To handle either case in the same script, you can use
return <x> 2> /dev/null || exit <x>
This will handle whichever invocation may be suitable. That is assuming you will use this statement at the script's top level. I would advise against directly exiting the script from within a function.
Note: <x> is supposed to be just a number.
I often include a function called run() to handle errors. Every call I want to make is passed to this function so the entire script exits when a failure is hit. The advantage of this over the set -e solution is that the script doesn't exit silently when a line fails, and can tell you what the problem is. In the following example, the 3rd line is not executed because the script exits at the call to false.
function run() {
cmd_output=$(eval $1)
return_value=$?
if [ $return_value != 0 ]; then
echo "Command $1 failed"
exit -1
else
echo "output: $cmd_output"
echo "Command succeeded."
fi
return $return_value
}
run "date"
run "false"
run "date"
Instead of if construct, you can leverage the short-circuit evaluation:
#!/usr/bin/env bash
echo $[1+1]
echo $[2/0] # division by 0 but execution of script proceeds
echo $[3+1]
(echo $[4/0]) || exit $? # script halted with code 1 returned from `echo`
echo $[5+1]
Note the pair of parentheses which is necessary because of priority of alternation operator. $? is a special variable set to exit code of most recently called command.

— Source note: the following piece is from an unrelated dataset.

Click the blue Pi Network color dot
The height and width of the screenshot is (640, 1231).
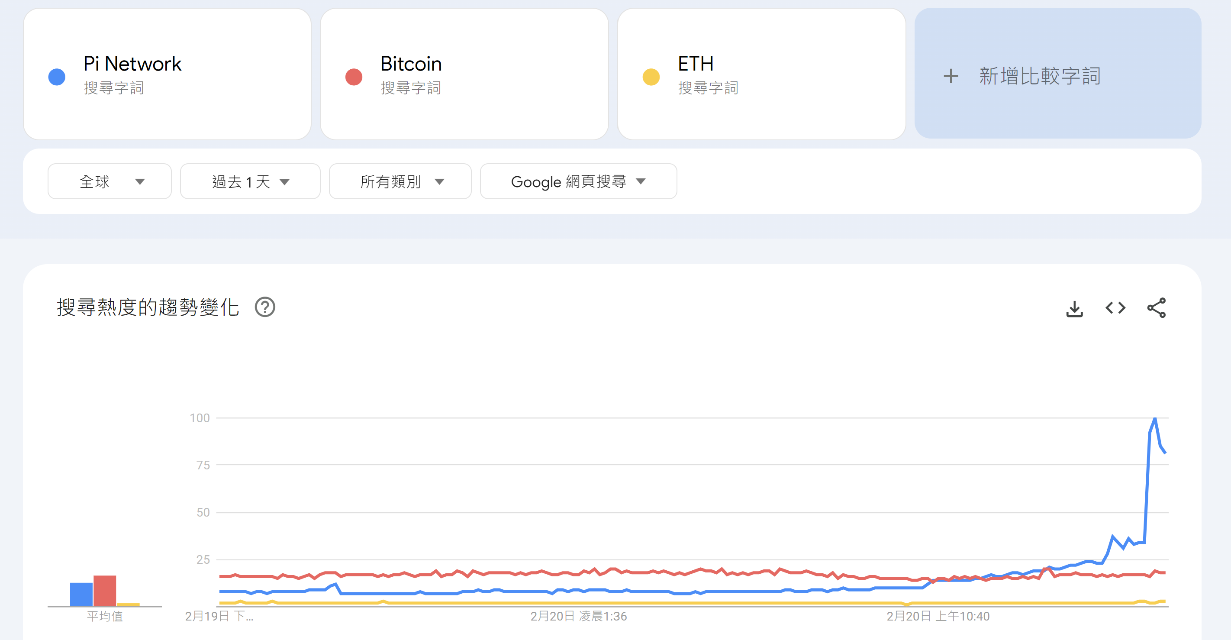(57, 77)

I have the same question but cannot ask it because it would be a duplicate.
The accepted answer, using exit, does not work when the script is a bit more complicated. If you use a background process to check for the condition, exit only exits that process, as it runs in a sub-shell. To kill the script, you have to explicitly kill it (at least that is the only way I know).

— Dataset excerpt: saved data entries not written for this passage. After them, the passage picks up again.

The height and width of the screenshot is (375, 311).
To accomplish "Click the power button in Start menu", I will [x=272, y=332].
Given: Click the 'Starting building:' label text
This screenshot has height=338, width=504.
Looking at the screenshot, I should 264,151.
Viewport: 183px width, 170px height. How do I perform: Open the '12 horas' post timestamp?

Here is a little script on how to do it:
#!/bin/bash
boom() {
while true; do sleep 1.2; echo boom; done
}
f() {
echo Hello
N=0
while
((N++ <10))
do
sleep 1
echo $N
# ((N > 5)) && exit 4 # does not work
((N > 5)) && { kill -9 $$; exit 5; } # works
done
}
boom &
f &
while true; do sleep 0.5; echo beep; done
This is a better answer but still incomplete a I really don't know how to get rid of the boom part.

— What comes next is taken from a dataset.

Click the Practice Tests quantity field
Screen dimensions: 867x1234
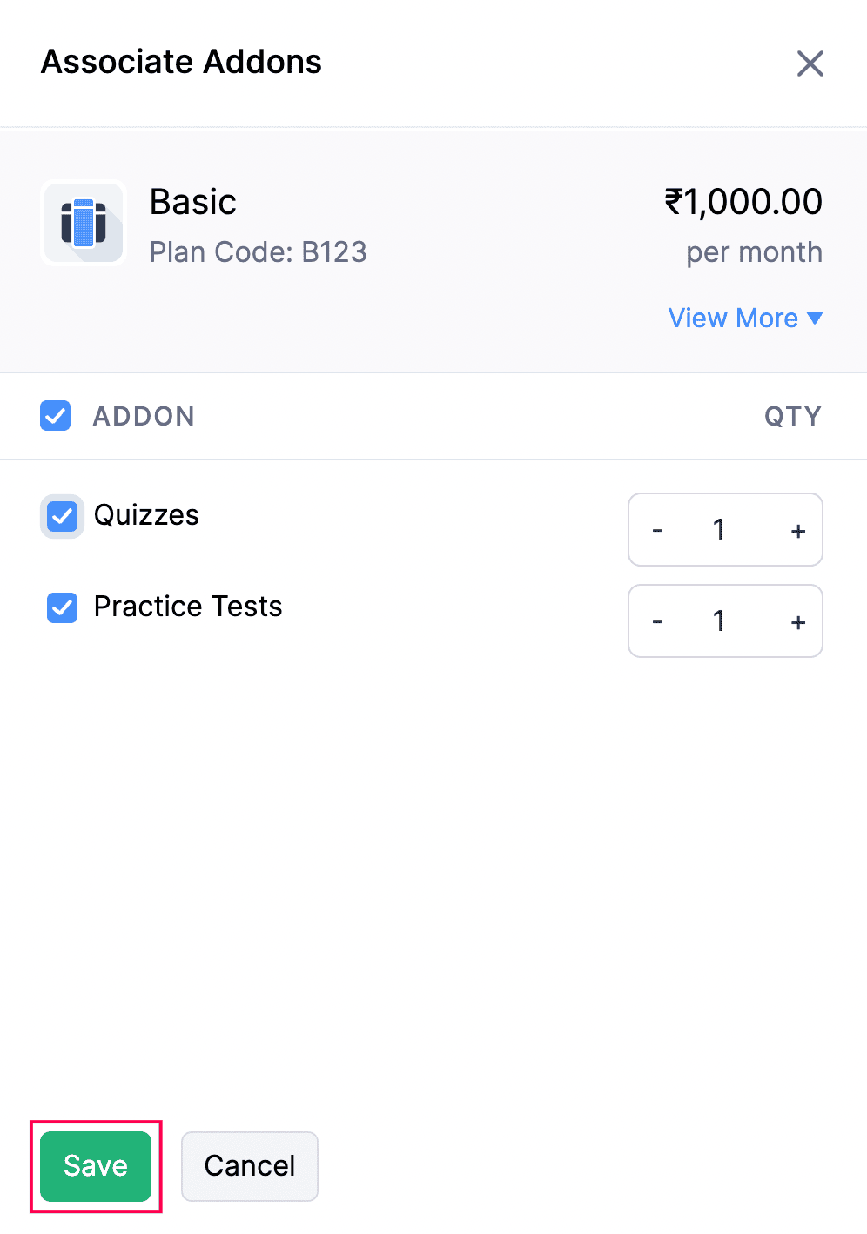pyautogui.click(x=719, y=621)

You can close your program by program name on follow way:
for soft exit do
pkill -9 -x programname # Replace "programmname" by your programme
for hard exit do
pkill -15 -x programname # Replace "programmname" by your programme
If you like to know how to evaluate condition for closing a program, you need to customize your question.
#!/bin/bash -x
# exit and report the failure if any command fails
exit_trap () { # ---- (1)
local lc="$BASH_COMMAND" rc=$?
echo "Command [$lc] exited with code [$rc]"
}
trap exit_trap EXIT # ---- (2)
set -e # ---- (3)
Explanation:
This question is also about how to write clean code. Let's divide the above script into multiple parts:
Part - 1:
exit_trap is a function that gets called when any step failed and captures the last executed step using $BASH_COMMAND and captures the return code of that step. This is the function that can be used for any clean-up, similar to shutdownhooks
The command currently being executed or about to be executed, unless the shell is executing a command as the result of a trap, in which case it is the command executing at the time of the trap.
Doc.
Part - 2:
trap [action] [signal]
Register the trap action (here exit_trap function) in case of EXIT signal.
Part - 3:
Exit immediately if a sequence of one or more commands returns a non-zero status. The shell does not exit if the command that fails is part of the command list immediately following a while or until keyword, part of the test in an if statement, part of any command executed in a && or || list except the command following the final && or ||, any command in a pipeline but the last, or if the command’s return status is being inverted with !. If a compound command other than a subshell returns a non-zero status because a command failed while -e was being ignored, the shell does not exit. A trap on ERR, if set, is executed before the shell exits.
Doc.
Part - 4:
You can create a common.sh file and source it in all of your scripts.